From: Arne Götje (高盛華) (arne@linux.org.tw)
Date: Mon Dec 25 2006 - 21:25:48 CST
-----BEGIN PGP SIGNED MESSAGE-----
Hash: SHA1
Hi list,
I just returned from a trip to visit some of the local Taiwan aboriginal
tribes to evaluate the alphabets they use and whether or not Unicode
already has support for all of the characters or not and how to input
them. In the current situation they can neither type nor display the
characters correctly, which leads to some crude '^i' or '`d' and such.
So far, we have collected the characters used in the Amis and Paiwan
languages. We will visit the other tribes too to gather information from
them in the near future.
The full character lists are here:
* Amis: http://www.enricozini.org/2006/amis-character-list.html
* Paiwan: http://www.enricozini.org/2006/paiwan-character-list.html
We found two issues so far and I would like to have your advise on how
to deal with them.
The languages use the Latin script, thanks to Christian missionaries.
1. instead of the letter 'g', they use the letter 'nġ'.
This is a separate letter and not a ligature.
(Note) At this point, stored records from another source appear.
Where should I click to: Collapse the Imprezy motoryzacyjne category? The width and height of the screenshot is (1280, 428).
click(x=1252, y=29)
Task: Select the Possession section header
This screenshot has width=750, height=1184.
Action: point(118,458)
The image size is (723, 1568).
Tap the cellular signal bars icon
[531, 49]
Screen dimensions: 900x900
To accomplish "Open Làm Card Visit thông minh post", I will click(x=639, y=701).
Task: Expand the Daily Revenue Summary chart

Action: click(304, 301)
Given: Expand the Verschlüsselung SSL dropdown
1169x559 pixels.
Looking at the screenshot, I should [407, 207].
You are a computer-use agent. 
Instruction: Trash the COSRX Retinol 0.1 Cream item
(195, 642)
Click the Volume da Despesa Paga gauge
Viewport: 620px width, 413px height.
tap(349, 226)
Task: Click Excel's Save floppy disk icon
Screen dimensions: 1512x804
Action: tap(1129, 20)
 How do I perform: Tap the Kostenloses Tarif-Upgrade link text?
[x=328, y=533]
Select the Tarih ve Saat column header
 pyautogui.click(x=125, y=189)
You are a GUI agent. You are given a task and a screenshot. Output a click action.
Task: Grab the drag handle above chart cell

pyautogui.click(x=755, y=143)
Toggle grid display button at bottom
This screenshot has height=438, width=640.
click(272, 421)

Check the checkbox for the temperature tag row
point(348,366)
It gets sorted differently
in Amis and Paiwan languages and when type processing, it needs to be
handled as such.
My idea would be to encode this letter as a seperate character, as it
has its own semantic. We can put it probably into one of the existing
Latin Extensions in Unicode.
2. With the character 'nġ': in Amis this character, like all others, can
get an acute, grave or circumflex accent. While we can use combining
accent sequences to produce such characters, for the 'nġ' the dot on the
g needs to be replaced, similar like it does on the 'i' in European
languages.
I suppose we need to encode a letter 'dotless ng' for this, like we have
with the 'i'.
3. In Amis language the 'i' when it gets its acute, grave or circumflex
accent, it keeps the i-dot in place and the accent gets stacked on top
of the i-dot.
However, fonts handling European scripts will probably take the i-dot
away and replace it with the accent, rather than stacking the accent on
top of it.
Do we need to have a separate encoded 'i' for this different semantic
purpose? Or is there a better way to solve this issue?
I don't really want to publish separate Latin fonts just for the Taiwan
Aboriginal Languages, but rather ask font maintainers to include support
for the currently unsupported accent combinations. That way we can have
more font styles supporting the script.
Any opinions about these issues?
Cheers
Arne
- --
Arne Götje (高盛華) <arne@linux.org.tw>
PGP/GnuPG key: 1024D/685D1E8C
Fingerprint: 2056 F6B7 DEA8 B478 311F 1C34 6E9F D06E 685D 1E8C
Key available at wwwkeys.pgp.net. Encrypted e-mail preferred.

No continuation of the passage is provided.